#60 Around the Campfire with Uncle Dave; The Great Ehrlich-Simon Bet Myth
Whenever a little pile of bullshit is dumped by the mainstream media, other media, public “intellectuals,”lazy academics, and a swarm of lesser beings flock to the pile and add more of their own until it begins to match The Tower of Babel in height and stink. Such a pile of bullshit is the one about The Bet between Paul Ehrlich and Julian Simon, which, says the bullshit, Ehrlich “lost” and thus worry about overpopulation and ongoing madcap population growth is much overdone.
Though I’ve debunked the bullshit before, such as in a chapter of Man Swarm, I need to do it again. Wherever I go or whatever I read, when the fuss is overpopulation, I find myself up against The Tower of Bullshit. It was brought up at my talks in Santa Barbara and Los Angeles last week. So, let us look again at The Bet. Please reprint this essay, please send it to your email list, and please use it to wash away the growing hill of bullshit as Herakles used the Alpheus and Peneus Rivers to clean out the foul stables of King Augeas of Elis.

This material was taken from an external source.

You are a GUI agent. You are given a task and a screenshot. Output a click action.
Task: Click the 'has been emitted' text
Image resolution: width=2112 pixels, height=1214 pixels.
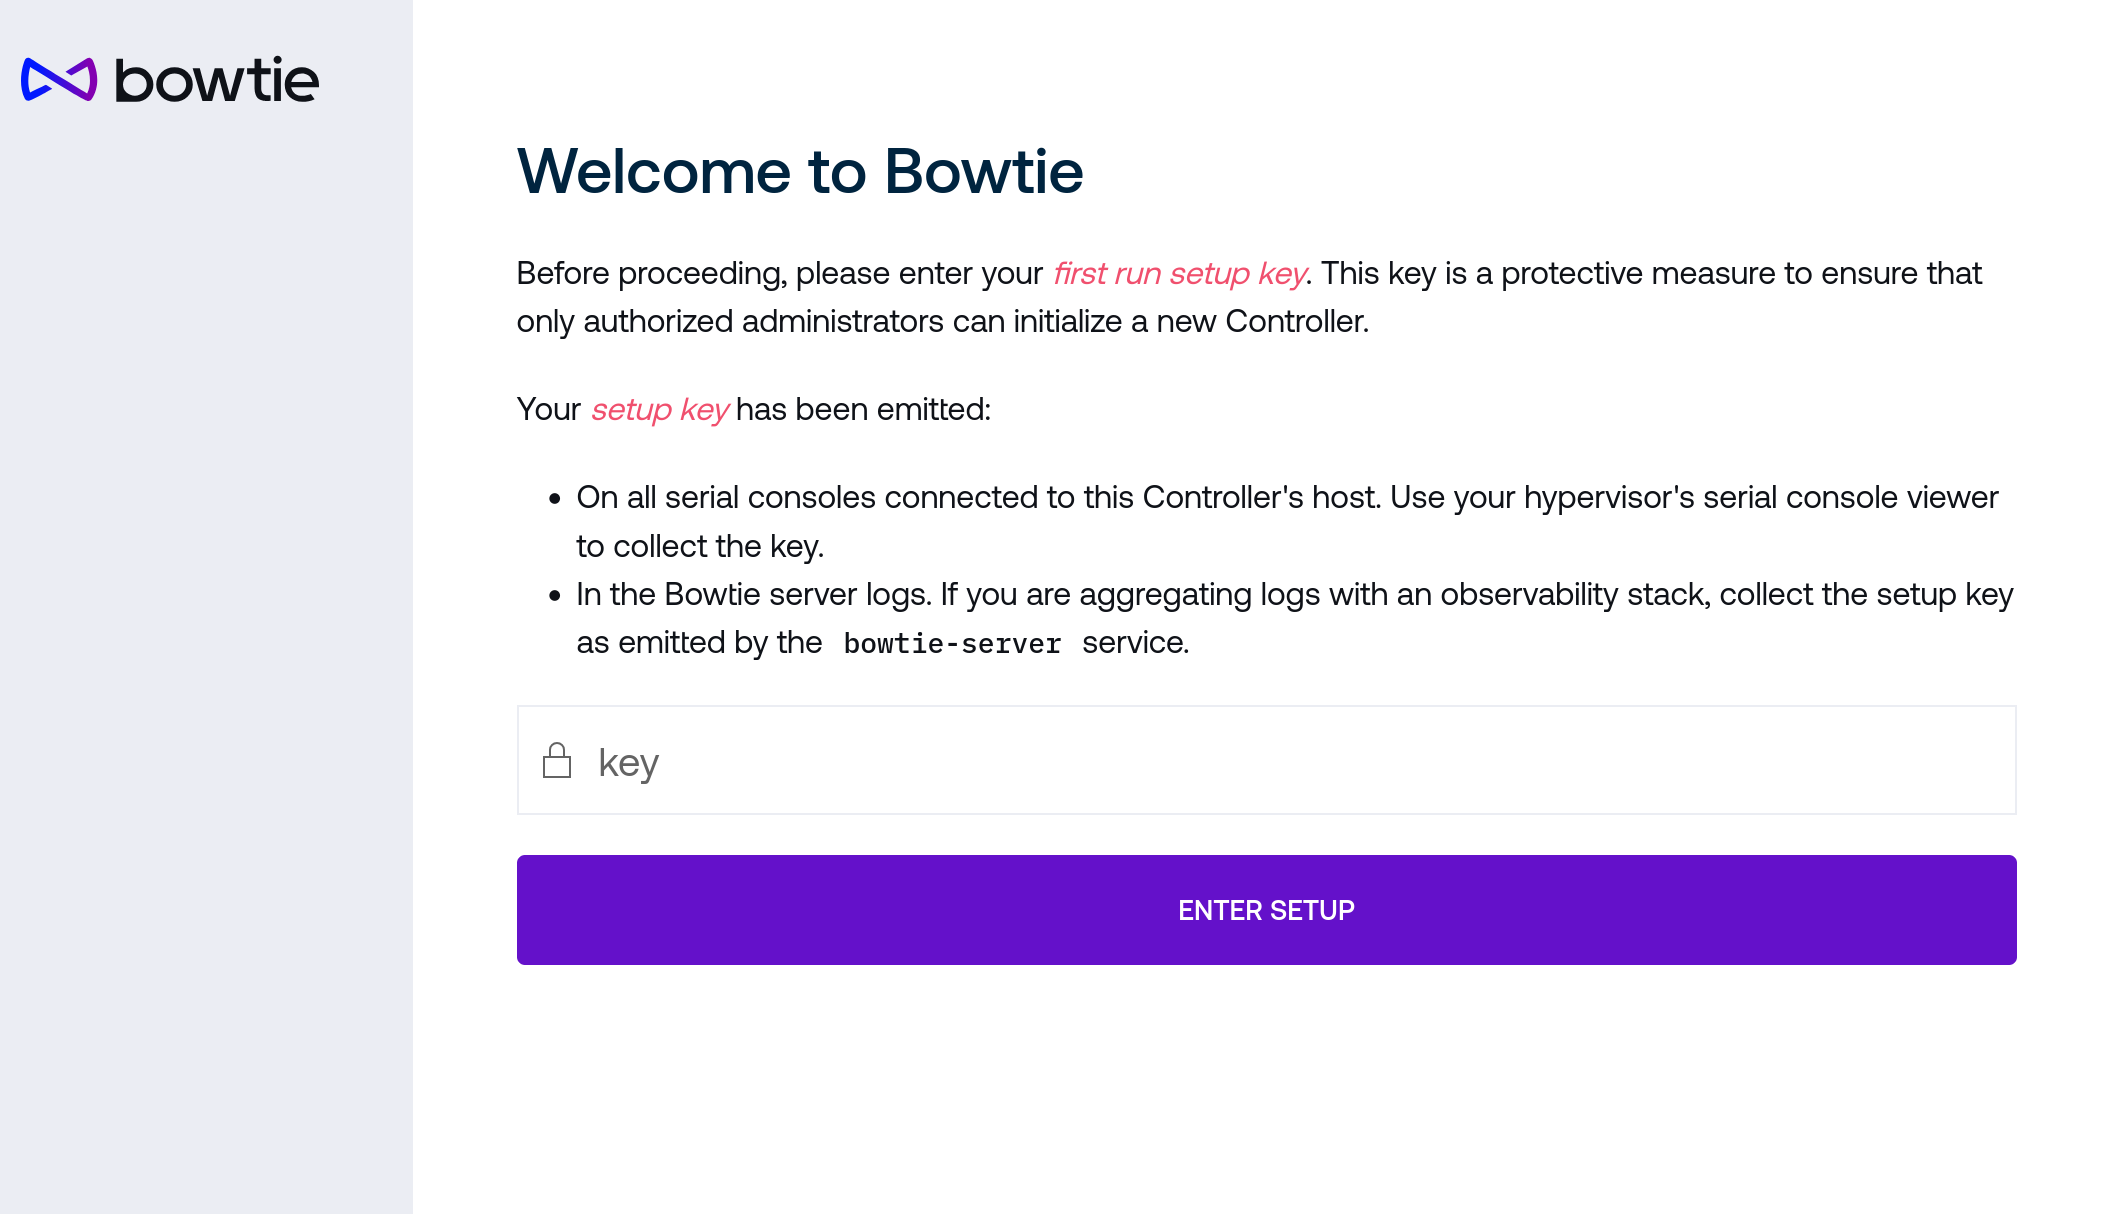tap(863, 409)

The Great Bet myth Now let’s look at The Bet, which Cornucopians love to dump on those of us who worry about the Man Swarm. Those who say population growth is nothing to worry about bring up a bet between Paul Ehrlich and Julian Simon, which they say Ehrlich “lost.” This bet has become mythic and is often brought out to gainsay Ehrlich and all sad-sack “Malthusians” who warn about overpopulation and overshooting carrying capacity. In truth, however, the bet had nothing to do with carrying capacity. It was about whether the price of five metals would go up or down over a set time of ten years. For the life of me, I don’t understand why Ehrlich made the bet. I guess it was a belief that with rising population, all raw goods would become dearer and thus become worth more. Simon, believing in the endless cleverness of Man, thought everything would become cheaper. Again, it had nothing to do with whether or not Earth could house greater and greater swarms of ground apes.

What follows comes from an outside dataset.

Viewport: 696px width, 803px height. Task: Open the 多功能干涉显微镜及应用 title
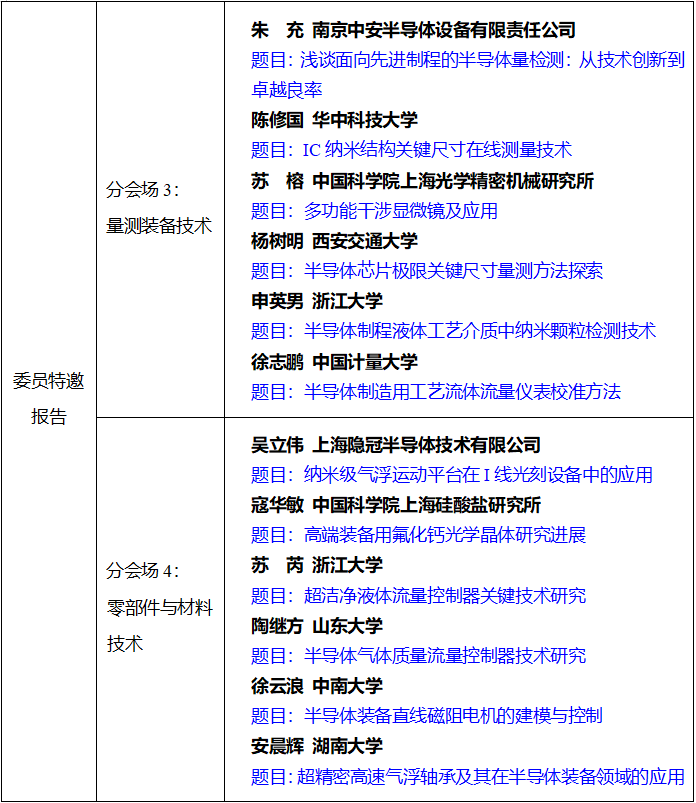point(374,211)
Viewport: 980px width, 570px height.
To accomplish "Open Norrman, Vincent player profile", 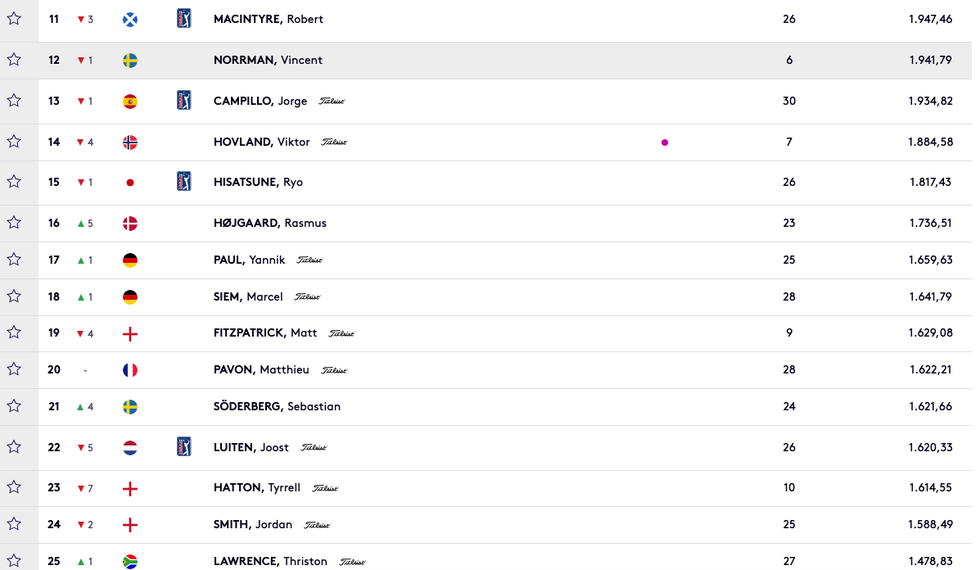I will [x=268, y=60].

Paul and Anne Ehrlich thoroughly debunk the bet myth in their 1996 book, Betrayal of Science and Reason. This is a top-notch book, by the way, and should be read by all conservationists and environmentalists. Indeed, for worthiness today, I’d say that it might be the Ehrlich’s best book. The subtitle, How Anti-Environmental Rhetoric Threatens Our Future, tells what it is about. Paul and Anne go through the antiscientific myths, lies, and blather from the Nature haters one by one and slay each.
Anyway, prices for three of the metals went down somewhat and two went up, so, since the bet was $200 for each, Simon owed $400 and Ehrlich owed $600. Ehrlich and his fellows lost $200 in all. And that is all there is to the bet. The outcome of the bet, by the way, was mostly because of happenstance. The prices of the five metals yo-yoed throughout the time of the bet and it was only heads or tails which were up and which were down when The Bet came to its end.

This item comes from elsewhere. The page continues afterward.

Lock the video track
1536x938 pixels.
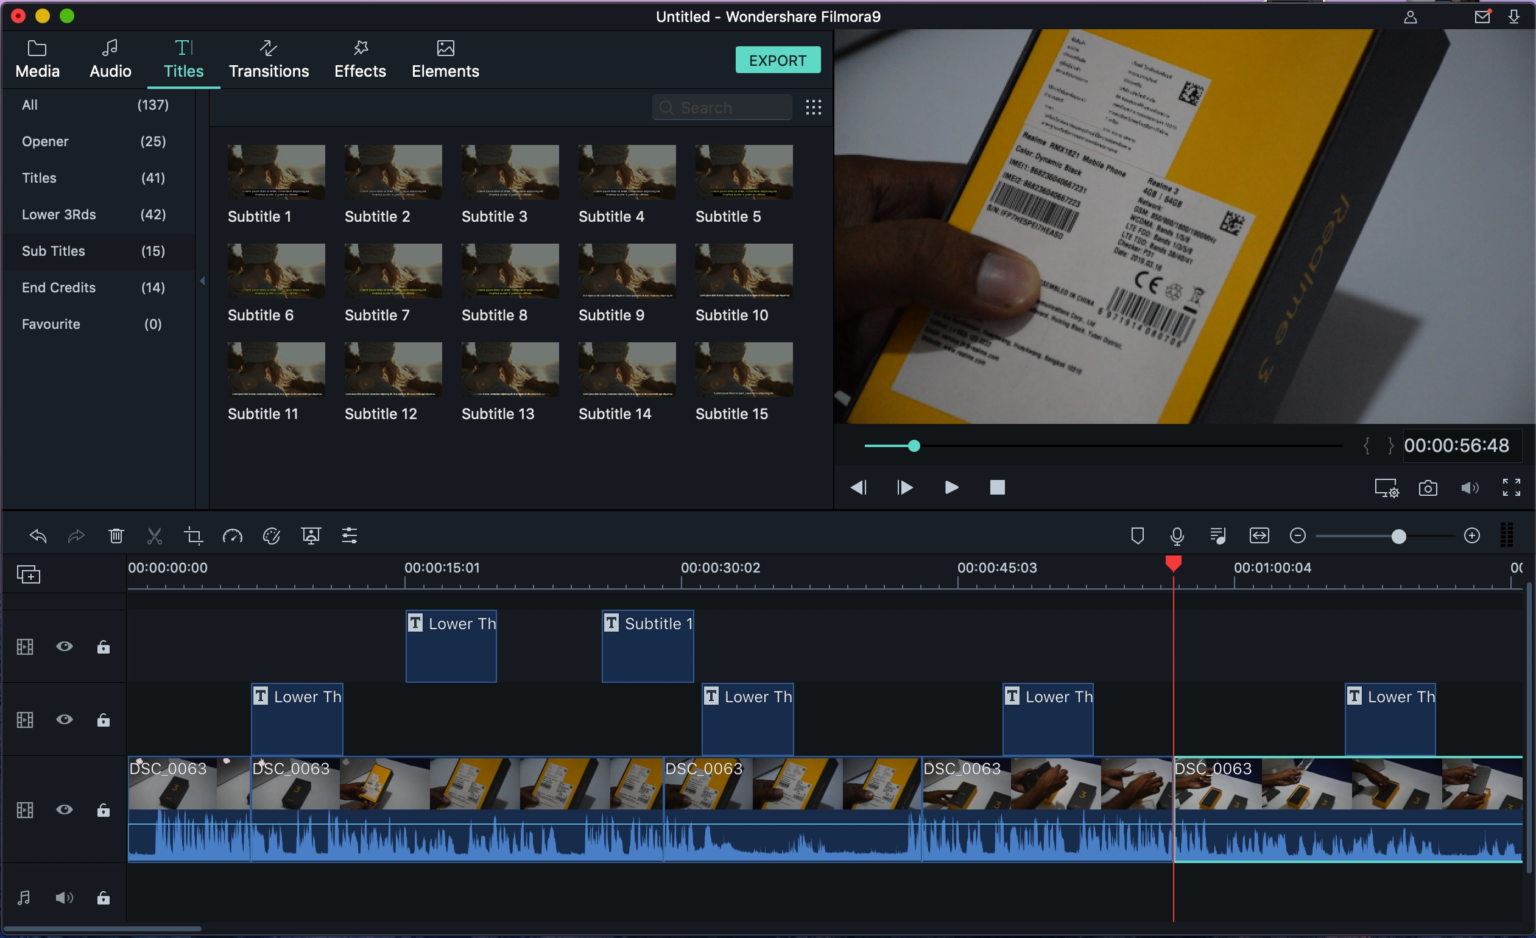[x=104, y=810]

A few years later (in 1995), Julian Simon wrote in the San Francisco Chronicle, “Every measure of material and environmental welfare in the United States and in the world has improved rather than deteriorated. All long-run trends point in exactly the opposite direction from the projections of the doomsayers.” Simon was so sure of himself that he offered to bet on his belief. Paul Ehrlich and climatologist Stephen Schneider took on Simon and made fifteen predictions of things getting worse, from per capita cropland decline to AIDS deaths. Simon wouldn’t take the bet. The Ehrlich-Schneider predictions were:
- 2002-2004 would be warmer than 1992-1994
- More CO2 in 2004 than in 1994
- More nitrous oxide in 2004 than in 1994
- More ozone in lower atmosphere in 2004 than in 1994
- More SO2 pollution from Asia in 2004 than in 1994
- Less acreage of fertile cropland per person in 2004 than in 1994
- Less agricultural soil per person in 2004 than in 1994
- Less rice and wheat grown per person in 2002-4 than in 1992-4
- Less firewood per person in “developing” nations in 2004 than in 1994
- Much less acreage of virgin moist tropical forest in 2004 than in 1994
- Ocean fish “harvest” less per person in 2004 than in 1994
- Fewer plant and animal species extant in 2004 than in 1994
- More people will die of AIDS in 2004 than in 1994
- Sperm counts will continue to decrease between 1994 and 2004
- Gap between rich and poor will continue to grow
The Ehrlichs explain each more in Betrayal.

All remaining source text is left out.